▸ **TASK INSTRUCTIONS**:
Please reproduce the passage on children and digital identity below word for word, without any change.

▸ **TEXT PROVIDED**:
((

In the majority of the discussions regarding digital, technology, identity and data, the discussions tend to focus on or assume adults are involved in decision making. Children, especially children under 10, are rarely talked about except when it comes to various studies done on negative affects of technology on them.
Yes, we have some ‘real-world’ examples of legal frameworks like guardians that can help us think through how issues like digital identity for children. Yet, while guardianship may help enable systems to create digital identities for children, I wonder if we have stopped long enough to ask what the purpose is.
Here in the UK, we have ‘red’ books for each of our kids. These books are given at birth and are updated with all kinds of medical and developmental check ups as a child grows. Lots of vital information is contained within. There is something powerful about the physical book, something symbolic and wonderful. And yet, I’m all for, at minimum, having a digital copy of it as well to help with loss, moving around the country, and frankly the forgetfulness that comes with being sleep-deprived new parents. However, I realise I live a privileged life.

))

▸ **DATA SECTION**:
((

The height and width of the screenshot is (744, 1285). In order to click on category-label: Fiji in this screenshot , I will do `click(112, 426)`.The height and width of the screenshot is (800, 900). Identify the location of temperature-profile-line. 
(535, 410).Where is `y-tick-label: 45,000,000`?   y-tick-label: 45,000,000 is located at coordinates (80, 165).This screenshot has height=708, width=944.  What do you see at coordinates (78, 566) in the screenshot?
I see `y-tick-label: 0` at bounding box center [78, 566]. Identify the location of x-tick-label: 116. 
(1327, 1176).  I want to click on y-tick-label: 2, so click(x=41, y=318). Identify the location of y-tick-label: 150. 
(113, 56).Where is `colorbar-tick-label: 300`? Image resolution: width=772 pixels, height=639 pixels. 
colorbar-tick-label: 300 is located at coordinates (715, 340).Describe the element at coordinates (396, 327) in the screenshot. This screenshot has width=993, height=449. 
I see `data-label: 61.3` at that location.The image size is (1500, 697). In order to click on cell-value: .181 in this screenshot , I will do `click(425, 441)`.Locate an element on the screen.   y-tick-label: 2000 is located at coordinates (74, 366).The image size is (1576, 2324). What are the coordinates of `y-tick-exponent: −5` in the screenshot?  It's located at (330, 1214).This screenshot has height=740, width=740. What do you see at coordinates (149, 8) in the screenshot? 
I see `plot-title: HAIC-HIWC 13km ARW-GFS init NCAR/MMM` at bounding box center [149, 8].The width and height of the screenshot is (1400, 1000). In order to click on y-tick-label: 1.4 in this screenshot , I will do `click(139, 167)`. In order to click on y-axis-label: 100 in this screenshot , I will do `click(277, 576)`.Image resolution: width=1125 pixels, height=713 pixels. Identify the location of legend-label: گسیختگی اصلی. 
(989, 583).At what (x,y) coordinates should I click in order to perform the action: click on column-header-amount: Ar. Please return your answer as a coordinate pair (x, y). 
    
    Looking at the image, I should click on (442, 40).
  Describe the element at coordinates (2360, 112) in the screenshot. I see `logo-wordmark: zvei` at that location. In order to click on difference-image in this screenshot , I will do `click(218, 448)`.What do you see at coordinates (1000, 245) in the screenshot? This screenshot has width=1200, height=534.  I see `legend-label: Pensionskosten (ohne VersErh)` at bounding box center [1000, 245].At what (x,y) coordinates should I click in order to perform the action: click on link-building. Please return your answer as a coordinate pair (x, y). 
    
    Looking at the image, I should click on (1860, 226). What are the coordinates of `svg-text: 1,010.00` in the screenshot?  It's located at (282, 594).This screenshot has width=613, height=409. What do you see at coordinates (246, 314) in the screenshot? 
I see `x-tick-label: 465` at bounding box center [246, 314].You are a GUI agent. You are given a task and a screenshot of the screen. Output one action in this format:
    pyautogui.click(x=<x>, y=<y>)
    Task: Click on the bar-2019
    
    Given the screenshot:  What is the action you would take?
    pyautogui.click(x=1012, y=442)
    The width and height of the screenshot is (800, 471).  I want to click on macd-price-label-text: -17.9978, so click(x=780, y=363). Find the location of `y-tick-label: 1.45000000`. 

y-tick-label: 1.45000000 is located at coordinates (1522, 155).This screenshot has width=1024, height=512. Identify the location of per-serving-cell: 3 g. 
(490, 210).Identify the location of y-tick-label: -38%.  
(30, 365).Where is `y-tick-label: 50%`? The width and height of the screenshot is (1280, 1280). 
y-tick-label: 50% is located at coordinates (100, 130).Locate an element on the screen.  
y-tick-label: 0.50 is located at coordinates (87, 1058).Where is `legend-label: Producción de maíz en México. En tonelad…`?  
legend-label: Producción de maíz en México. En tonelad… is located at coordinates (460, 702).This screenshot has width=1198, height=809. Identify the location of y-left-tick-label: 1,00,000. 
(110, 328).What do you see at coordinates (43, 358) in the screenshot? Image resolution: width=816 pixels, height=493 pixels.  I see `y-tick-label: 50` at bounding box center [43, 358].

))

▸ **ANSWER FOR THE TASK**:
In the majority of the discussions regarding digital, technology, identity and data, the discussions tend to focus on or assume adults are involved in decision making. Children, especially children under 10, are rarely talked about except when it comes to various studies done on negative affects of technology on them.
Yes, we have some ‘real-world’ examples of legal frameworks like guardians that can help us think through how issues like digital identity for children. Yet, while guardianship may help enable systems to create digital identities for children, I wonder if we have stopped long enough to ask what the purpose is.
Here in the UK, we have ‘red’ books for each of our kids. These books are given at birth and are updated with all kinds of medical and developmental check ups as a child grows. Lots of vital information is contained within. There is something powerful about the physical book, something symbolic and wonderful. And yet, I’m all for, at minimum, having a digital copy of it as well to help with loss, moving around the country, and frankly the forgetfulness that comes with being sleep-deprived new parents. However, I realise I live a privileged life.